Le Togo enchaîne les réformes fiscales et les mesures d’allégement destinées à dynamiser l’investissement, soutenir les entreprises locales et attirer les investisseurs étrangers. Ces efforts, présentés sous formes d’encouragements à l’économie nationale, bénéficient grandement aux entreprises.
Les dépenses fiscales désignent l’ensemble des allègements accordés par l’État pour réduire l’impôt dû par un contribuable ou par un secteur d’activité. Il s’agit de dispositifs d’exonération, de réduction ou d’abattements qui visent à soutenir l’économie, encourager l’investissement ou soutenir certaines catégories d’acteurs.
Selon les données officielles, en 2024, ces dépenses fiscales consenties par l’État ont été évaluées à 164,1 milliards de francs CFA, contre environ 143,2 milliards en 2023, soit une progression notable de 15 %.

Dans les détails, les entreprises paraissent de loin comme les principaux bénéficiaires de ces assouplissements de l’État. Elles absorbent à elles seules 50,6 % de l’ensemble des avantages accordés. Par le passé, cette proportion accordée aux entreprises était encore plus élevée. En 2023, elles avaient profité de près de 59,7 % des dépenses fiscales.
Les impôts concernés
Les allègements fiscaux accordés par le gouvernement aux entreprises prennent diverses formes. Il s’agit notamment des exemptions sur la Taxe à valeur ajoutée (TVA), des exonérations sur l’impôt sur les sociétés, la redevance statistique, les droits de douane et la patente… La TVA, une redevance indirecte sur la consommation, est payée par le consommateur final, mais collectée et reversée à l’État par les entreprises. Elle a généré à elle seule 70,3 milliards de francs CFA, soit 42,9 % du coût total des exonérations en 2024.
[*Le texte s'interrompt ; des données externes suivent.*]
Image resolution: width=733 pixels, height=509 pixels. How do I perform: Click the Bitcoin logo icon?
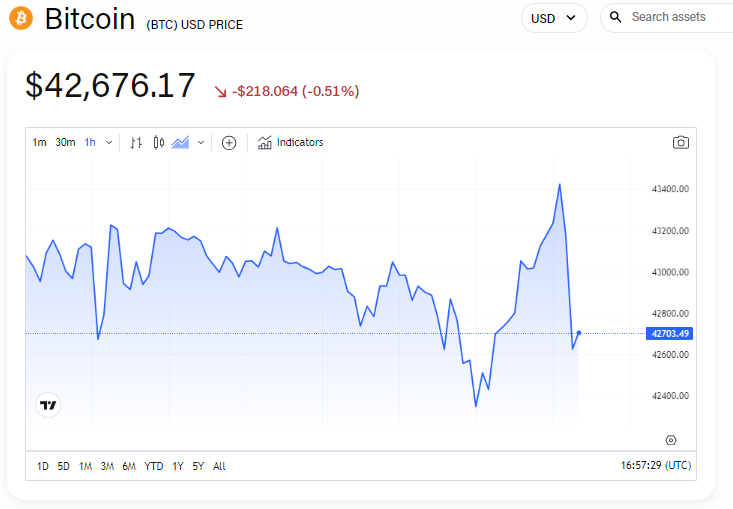click(x=21, y=18)
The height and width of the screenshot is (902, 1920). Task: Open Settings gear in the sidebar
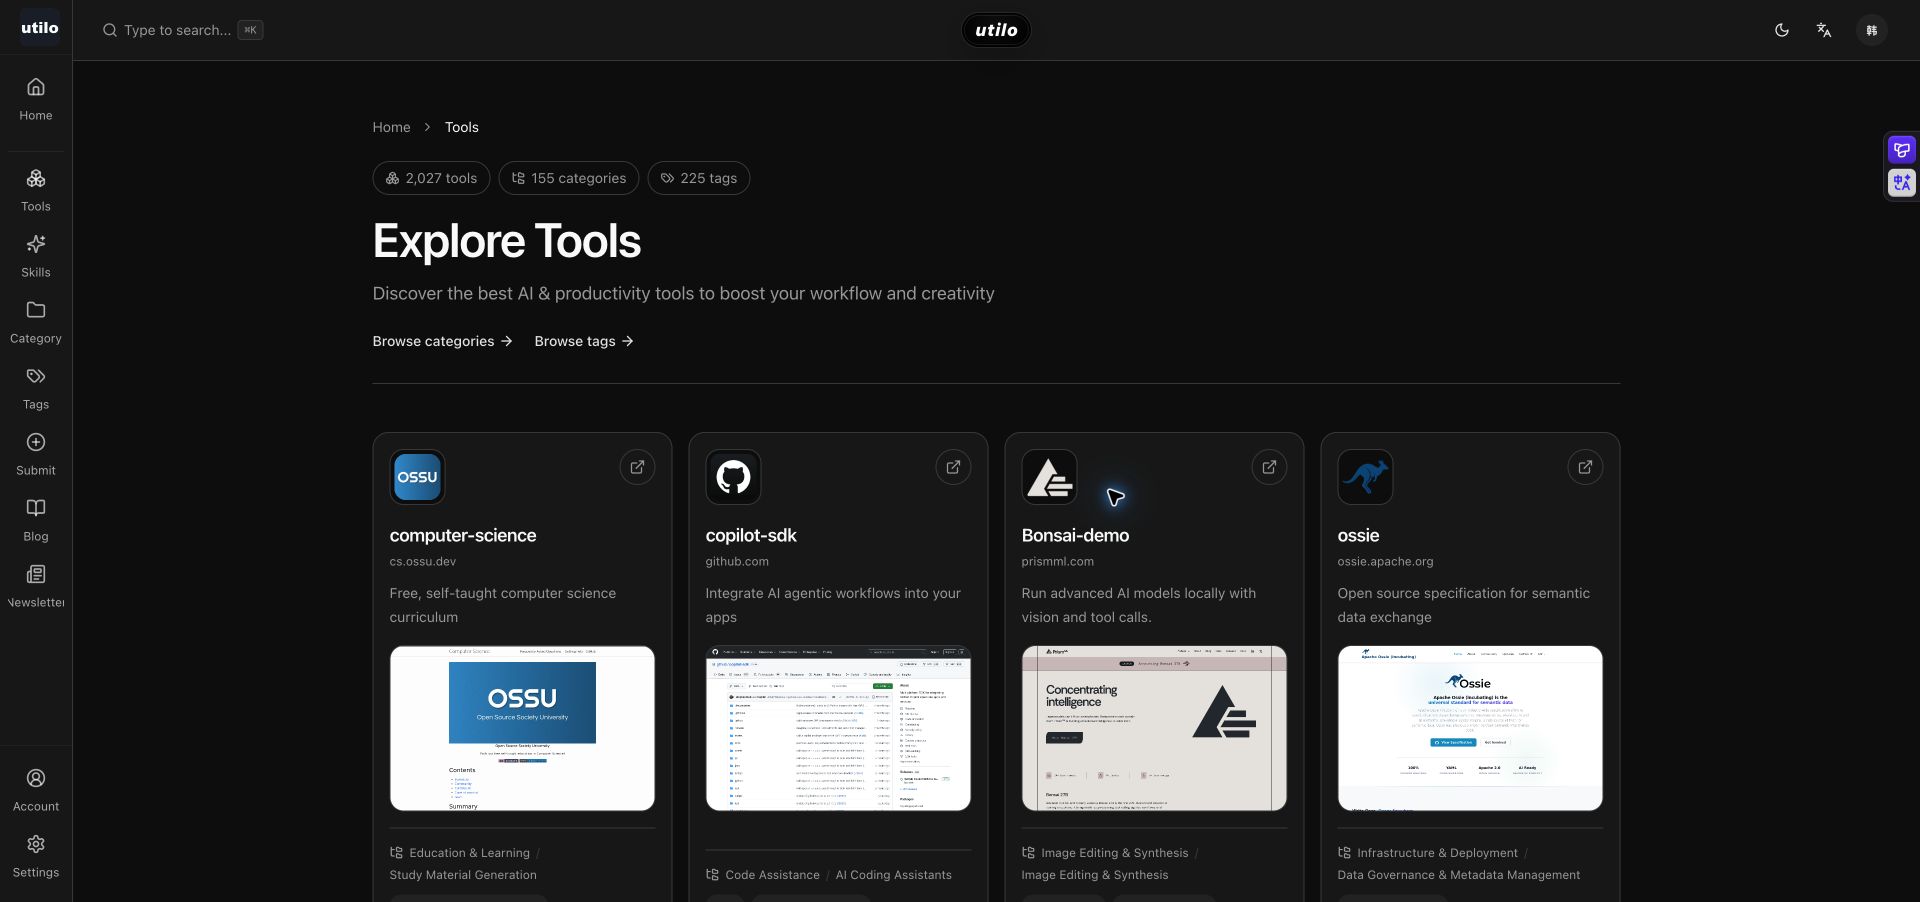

L’impôt sur les sociétés, qui représente une taxe directe sur les bénéfices réalisés par les entreprises, a contribué à 26,1 % du total des allègements fiscaux de l’État sur la même période, soit 42,8 milliards de francs CFA. Les droits de douane qui représentent des taxes prélevées par l’État sur les marchandises importées, ont généré 20,7 milliards FCFA, soit 12,6% du total des dépenses fiscales en 2024, etc.
Avantages de ces assouplissements fiscaux
Les allègements fiscaux restent au centre des politiques fiscales incitatives au Togo. Les exonérations fiscales sur les impôts, les bénéfices ou sur la TVA réduisent le coût des projets d’investissement. Cela encourage les entrepreneurs à créer et à développer des entreprises.
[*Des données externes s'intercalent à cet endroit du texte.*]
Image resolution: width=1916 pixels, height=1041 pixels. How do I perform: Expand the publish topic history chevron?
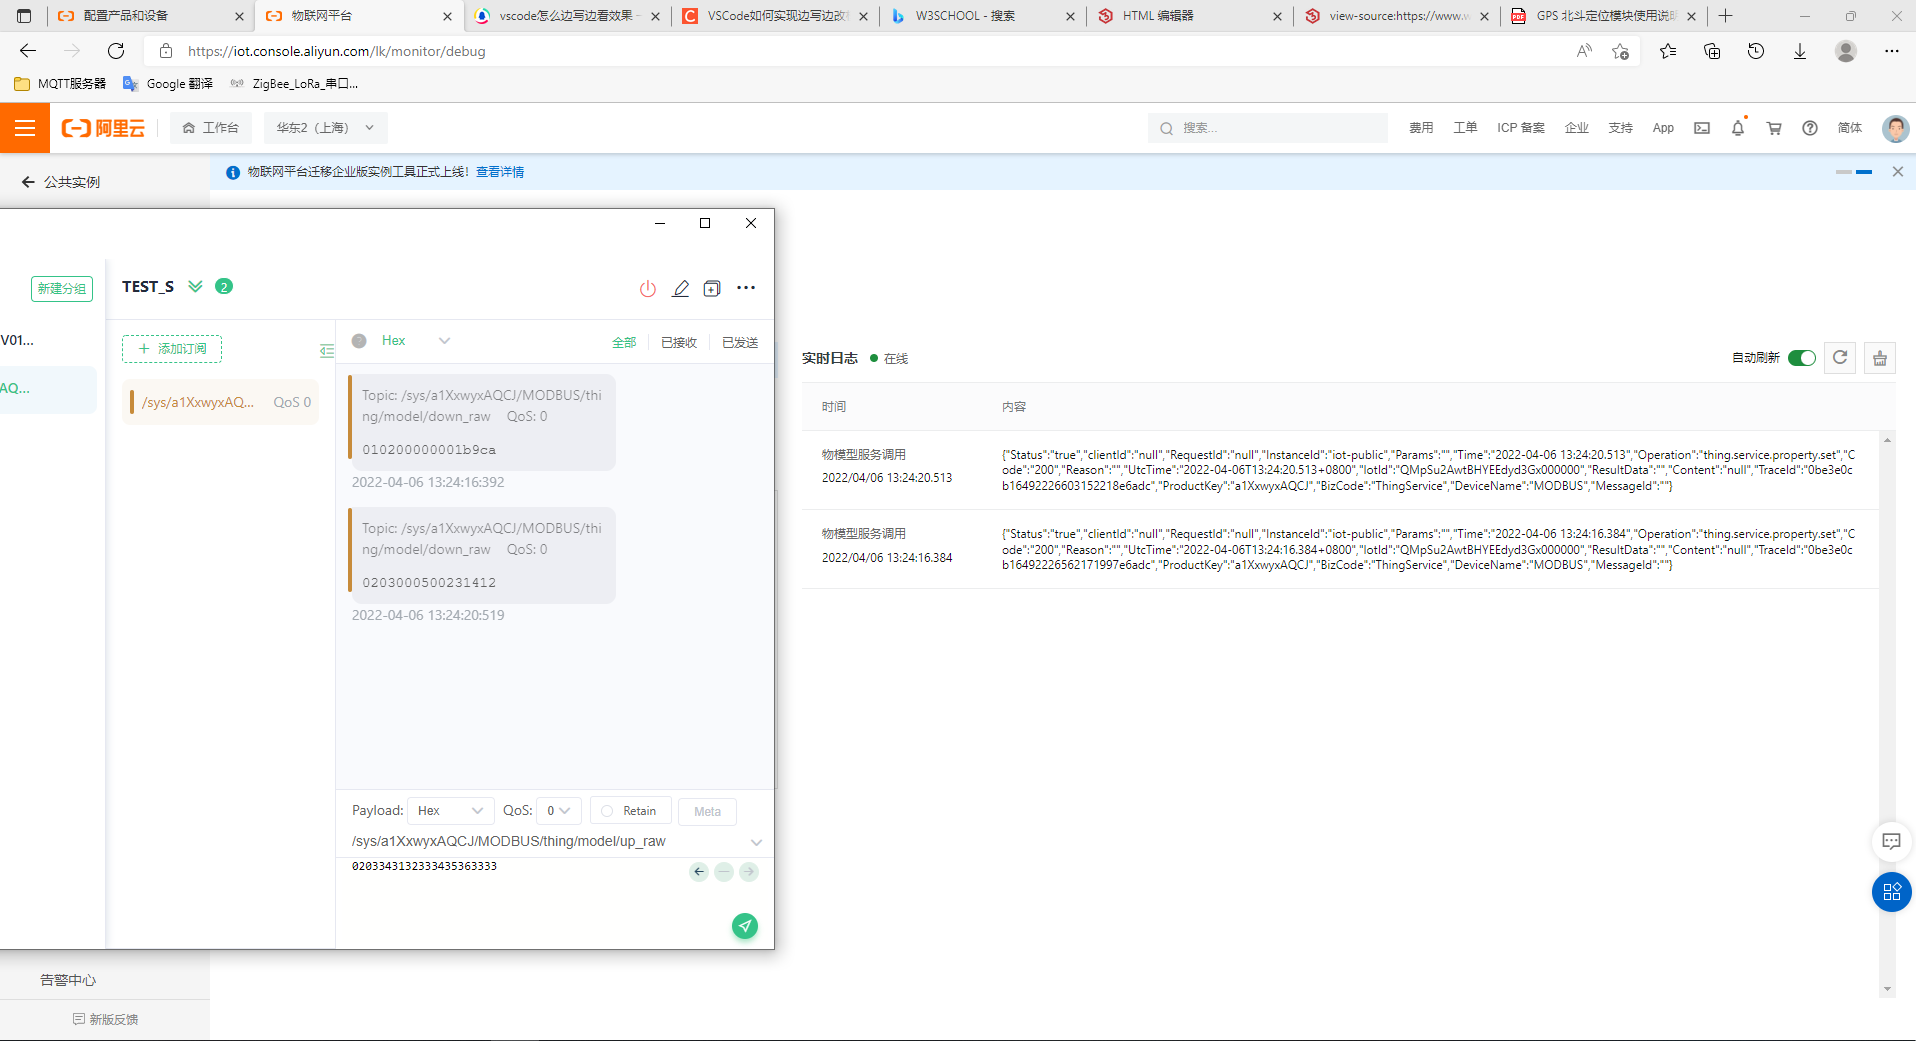tap(756, 842)
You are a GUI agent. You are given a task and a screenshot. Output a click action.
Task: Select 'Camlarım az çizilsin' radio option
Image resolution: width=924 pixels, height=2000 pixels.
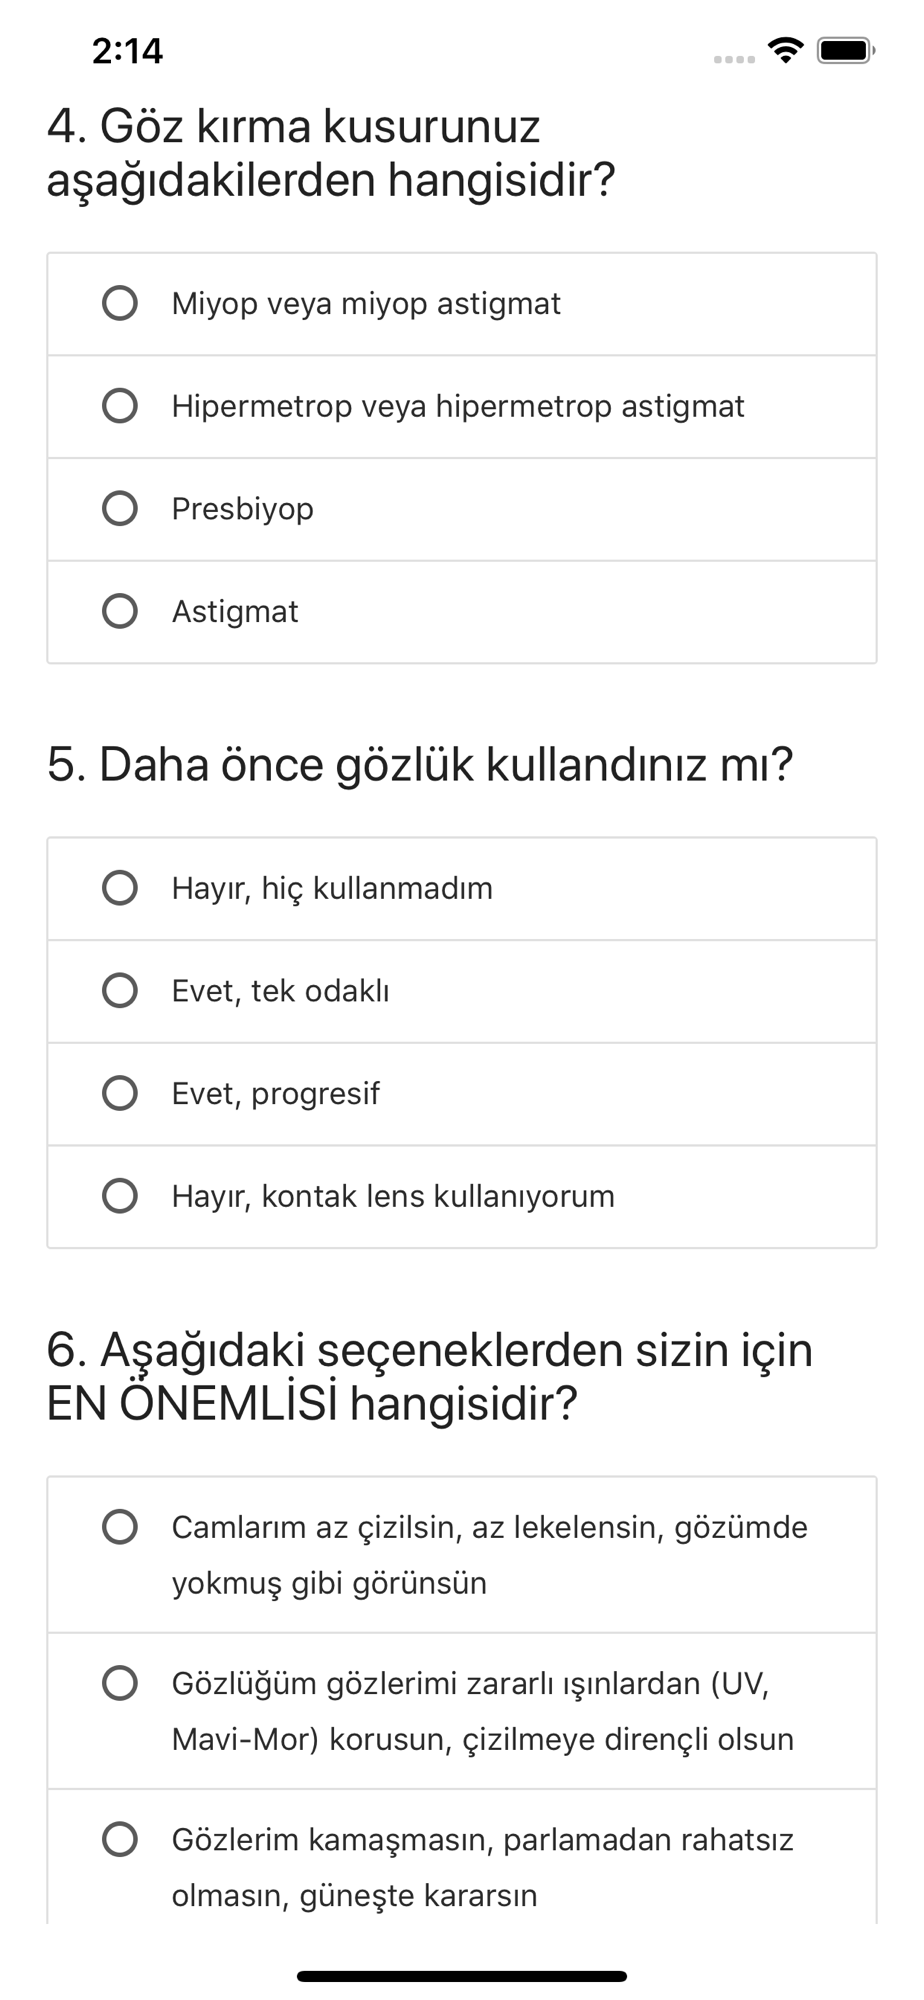(x=120, y=1527)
De plus, les mesures comme les abattements fiscaux ou les crédits d’impôt facilitent la survie et la croissance des Petites et moyennes entreprises (PME), qui représentent le moteur principal de l’emploi et de l’innovation au Togo.
Par ailleurs, les assouplissements fiscaux signalent un environnement favorable aux affaires. En guise d’illustration, les régimes fiscaux associés à la zone et au code d’investissement au Togo ont permis d’attirer d’importants flux d’investissements : depuis 2020, les entreprises agréées ont mobilisé 346 milliards de francs CFA d’investissements, avec à la clé la création d’environ 5 500 emplois.

La dynamique entrepreneuriale observée au Togo au cours de ces dernières années n’est pas uniquement liée aux allègements fiscaux accordés aux entreprises, mais aussi aux réformes structurelles engagées par l’État. Selon le Centre de formalités des entreprises (CFE), le Togo a enregistré 14.919 entreprises en 2024, confirmant une sixième année consécutive au-delà du seuil des 10.000 entreprises par an.
Cette progression s’explique notamment par les réformes structurelles, telles que la simplification des procédures de création, la réduction des coûts administratifs et la digitalisation des formalités, permettant désormais de créer sa société en moins de 24 heures.